OSTAR sailors think of others


Three OSTAR (Original Single handed Trans-Atlantic Race) competitors are using this challenge of a lifetime to raise more than £100,000 for two charities and highlight their work.

The Institute of Cancer Research is receiving support from Italian competitor Marco Naninni and Briton John Falla. Investment banker Marco, from Torino, Italy, is an ongoing supporter of the ICR London and has already raised more than £12,000 through sailing challenges. On this special occasion his employer has pledged to match any funds he will raise up to an additional £10,000.

Corporate financier John Falla plans to fulfil a long-held desire to compete in the race and raise funds for the charity and he has spent the last three years preparing his 36ft Swan Banjaard. Both competitors are raising an astounding £50,000 for the charity, which is a favourite for OSTAR sailors. The Institute of Cancer Research is Europe’s leading cancer research centre, with expert scientists working on cutting edge research, so it is no surprise it receives such support. OSTAR veteran and breast cancer survivor Mary Falk has raised more than £85,000 for the ICR and has completed three OSTARs. Her 1996 record of 19 days, 12 hours and 57 minutes for monohulls in the 35 foot class remains unbroken.

Austrian competitor Reinhard Gelder is sailing on behalf of Austrian charity, Light for the World. The organisation is committed to helping people in underprivileged regions of the world who suffer from blindness or related eye diseases.

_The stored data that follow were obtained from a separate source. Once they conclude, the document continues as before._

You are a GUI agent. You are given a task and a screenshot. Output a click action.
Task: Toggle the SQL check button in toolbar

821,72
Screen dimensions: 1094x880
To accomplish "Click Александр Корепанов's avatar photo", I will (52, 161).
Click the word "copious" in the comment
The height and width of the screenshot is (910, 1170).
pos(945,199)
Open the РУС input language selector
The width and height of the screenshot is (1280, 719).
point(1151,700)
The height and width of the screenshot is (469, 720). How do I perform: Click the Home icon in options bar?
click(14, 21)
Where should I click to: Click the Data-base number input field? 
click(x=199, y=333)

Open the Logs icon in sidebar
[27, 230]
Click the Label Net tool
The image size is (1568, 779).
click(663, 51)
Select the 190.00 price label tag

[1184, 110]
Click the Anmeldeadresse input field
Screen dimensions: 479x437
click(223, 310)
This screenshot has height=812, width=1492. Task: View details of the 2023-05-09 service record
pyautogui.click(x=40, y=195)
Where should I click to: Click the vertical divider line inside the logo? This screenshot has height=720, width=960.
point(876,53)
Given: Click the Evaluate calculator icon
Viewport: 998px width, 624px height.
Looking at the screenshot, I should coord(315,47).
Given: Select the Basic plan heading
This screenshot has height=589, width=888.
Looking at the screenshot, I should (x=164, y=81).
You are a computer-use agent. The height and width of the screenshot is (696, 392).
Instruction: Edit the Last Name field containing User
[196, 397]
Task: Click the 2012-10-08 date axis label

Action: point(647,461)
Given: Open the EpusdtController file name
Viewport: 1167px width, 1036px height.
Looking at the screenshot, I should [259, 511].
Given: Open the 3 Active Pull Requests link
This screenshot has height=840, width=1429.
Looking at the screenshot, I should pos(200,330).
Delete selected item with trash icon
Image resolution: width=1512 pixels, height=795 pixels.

The charity’s current goal is to finance ten primary eye care units in a remote area in South East Ethiopia. The Somali region has the highest percentage of blind people in the country (5.4% of the population) where one person in twenty is blind. Around 50% of these have lost their sight as a result of cataracts and could have it restored through a simple eye operation which lasts less than 15 minutes.

Reinhard has been actively supporting Light for the World since he observed firsthand the poor conditions of the third world and the resulting problems. He has branded his trimaran ‘Light for the World.org’ and hopes to raise awareness and money for the organisation’s ‘Prevention of Blindness’ programme in the Somali region.

John Falla commented: “I’m looking forward to the 2009 OSTAR race, albeit with some trepidation. It is an enormous challenge but knowing I’m doing it for a good cause gives me lots of encouragement.”

David Southwood, Race Director of OSTAR 2009, commented: “OSTAR receives international attention so it is encouraging to know that this awareness could work towards helping others. Both charities provide invaluable support and research and we are proud to have such links with them.”

Dating back to 1960, the OSTAR (Original Single-handed Trans-Atlantic Race) is the world’s oldest solo ocean challenge and has seen sailors departing from Plymouth every four years for nearly five decades. Organised by Plymouth’s Royal Western Yacht Club, the race has generated international attention, drawing competitors from all over the sailing world, and attracting crowds of visitors to Plymouth to see the boats depart. 

Some of the world’s greatest sailors have taken part including Eric Tabarly, Pete Goss, Loick Peyron, Françis Joyon, Mike Golding, Michel Desjoyeaux, and Ellen MacArthur. The 2009 race includes entrants from Britain, Austria, France, Holland, Germany, Ireland, Italy, and the USA.

The race departs from Plymouth Sound at midday on Bank Holiday Monday, 25th May. All members of the public are welcome to see the boats depart and be a part of the excitement.